[Saved entries]
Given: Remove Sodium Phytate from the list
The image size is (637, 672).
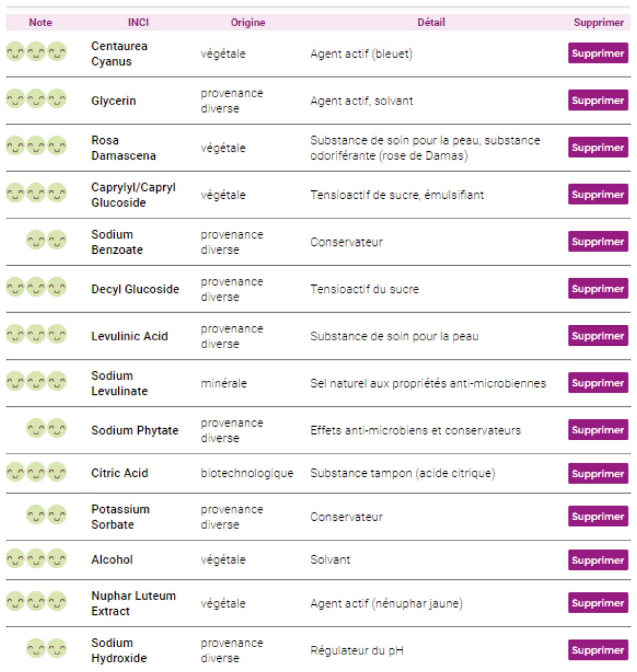Looking at the screenshot, I should [598, 430].
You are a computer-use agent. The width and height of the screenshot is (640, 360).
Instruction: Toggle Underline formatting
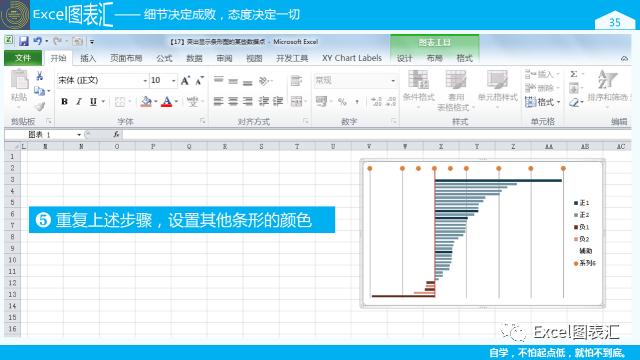[93, 101]
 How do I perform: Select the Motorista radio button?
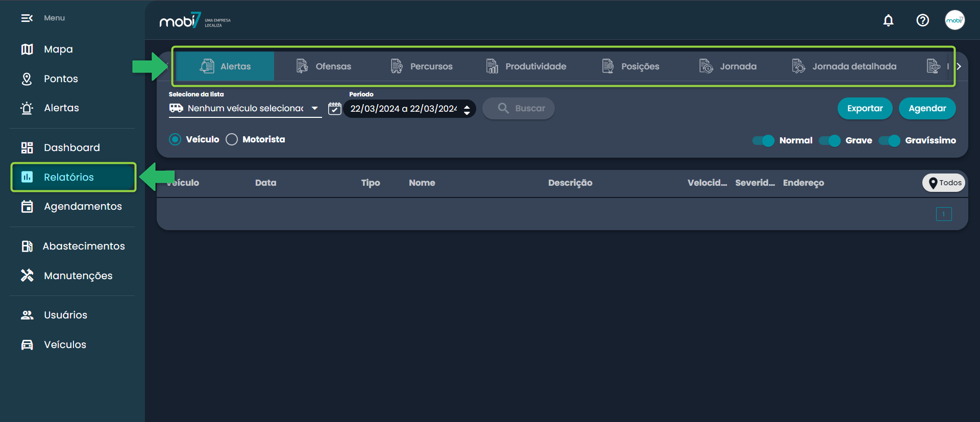point(232,140)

• **THE PROBLEM**: Write out exactly, and only, the lines from the line holding "How do I perform: Select" through the end of the data, inclusive, without any pictures.

• **PROBLEM SOLUTION**:
 How do I perform: Select the Motorista radio button?
point(232,140)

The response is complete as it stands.